Local tech sector has promising future, says RSM Australia
The domestic technology industry has a promising future and can overcome challenges like the skills shortage, according to RSM Australia.
As the sector matured, technology companies would grow from strength to strength, said the firm’s national leader of technology Mathavan Parameswaran.
“There is a bullish long-term outlook for Australia’s tech industry, and particularly for the potentially significant role Australian entrepreneurs could play in delivering new local and global cleantech solutions to help businesses move towards the Australian Government’s net zero emissions target,” he said.
“Australia also has the potential to replicate its success in traditional industry sectors such as mining, agriculture, health and education in their equivalent tech sub-industries with the right growth levers in place.”
“Despite the tech revaluations and market corrections of the past year, the local industry is not experiencing anything equivalent to the ‘tech wreck’ that reshaped the American tech industry in 2000.”
In the firm’s report entitled ‘What Australian tech businesses can expect in the next two years’, Rick Ratliff, CEO of Australian healthtech company MedAdvisor said there were plenty of possibilities for the sector – particularly in the aftermath of the pandemic.
“There are still lots of disruptive opportunities out there,” said Mr Ratliff. “I’ve been fascinated to observe how the pace of digital transformation has picked up in industries such as banking and hospitality in recent years.”

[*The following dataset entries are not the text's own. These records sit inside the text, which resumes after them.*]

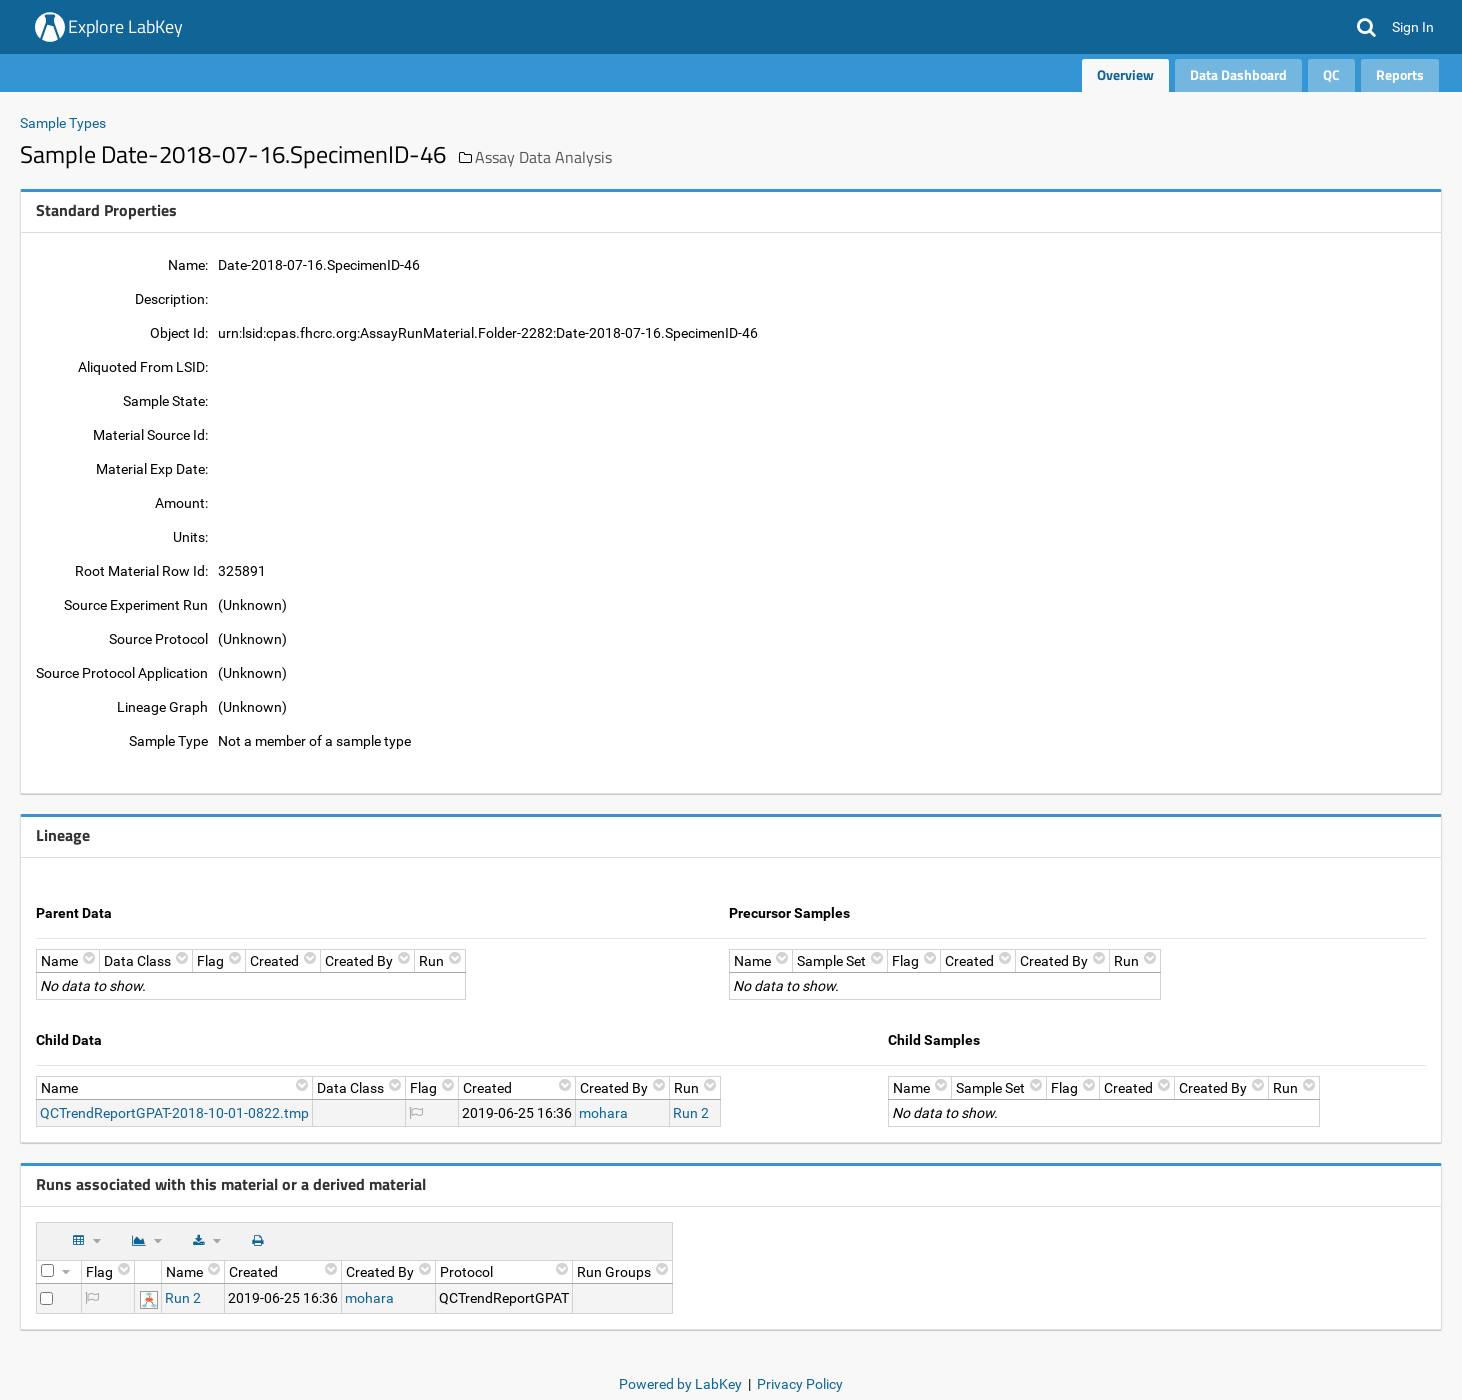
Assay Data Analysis (543, 157)
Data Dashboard (1238, 74)
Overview (1125, 74)
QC (1331, 74)
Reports (1400, 74)
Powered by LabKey (680, 1384)
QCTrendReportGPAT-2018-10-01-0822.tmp (174, 1113)
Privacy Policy (800, 1384)
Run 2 (691, 1113)
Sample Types (63, 123)
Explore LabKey (125, 26)
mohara (603, 1113)
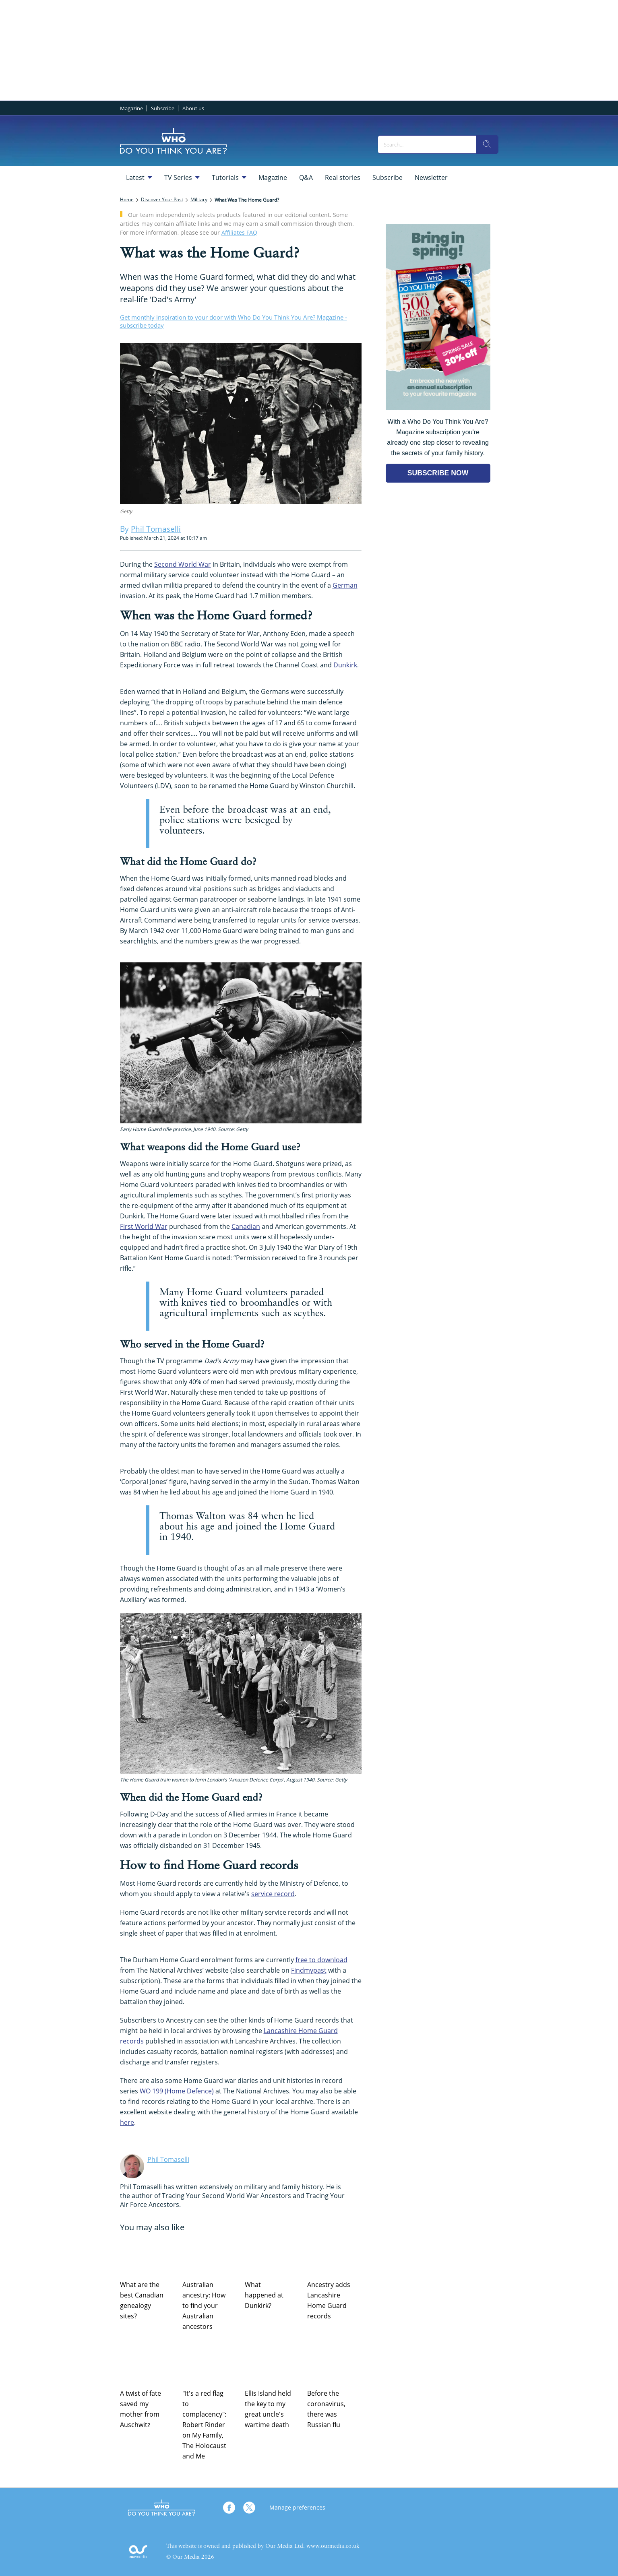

“Thanks to the pandemic, the healthcare industry, which is quite conservative in many ways, is finally embracing telehealth and healthtech platforms.”
“No matter how bumpy the road might be currently, the tech industry will continue to change the world and enhance people’s lives.”
Technology Council of Australia CEO Kate Pounder said making tax and regulatory improvements would help the industry thrive.
“We know we can create world-beating tech companies because we’ve done it,” said Ms Pounder. “It’s now just a matter of creating the ideal environment for more local tech companies to grow into unicorns.”
Ms Pounder praised the government for the introduction of digital apprenticeships, which allow more people to enter the tech industry without a university degree.
“Some tech jobs are highly technical and require years of university study in STEM fields,” she said. “But there are many jobs that can be done by ‘digital tradespeople’.”
“That’s why the federal government agreeing to fix vocational training and introduce a digital apprenticeship scheme is such a win.”
RSM Australia’s director and national head of corporate finance Glyn Yates said the technology industry had the foundations required to overcome the current challenges.
“Yes, there’s a skills shortage, but Australia still has a critical mass of local talent, be it software developers or founders with ambitions to conquer the world,” said Mr Yates.
“Plus, I’m expecting Gen Z to do big things throughout their twenties and thirties.”
“They’ve grown up in a world of teenage influencers, twenty-something tech billionaires and gig-economy side hustles and are incredibly entrepreneurial.”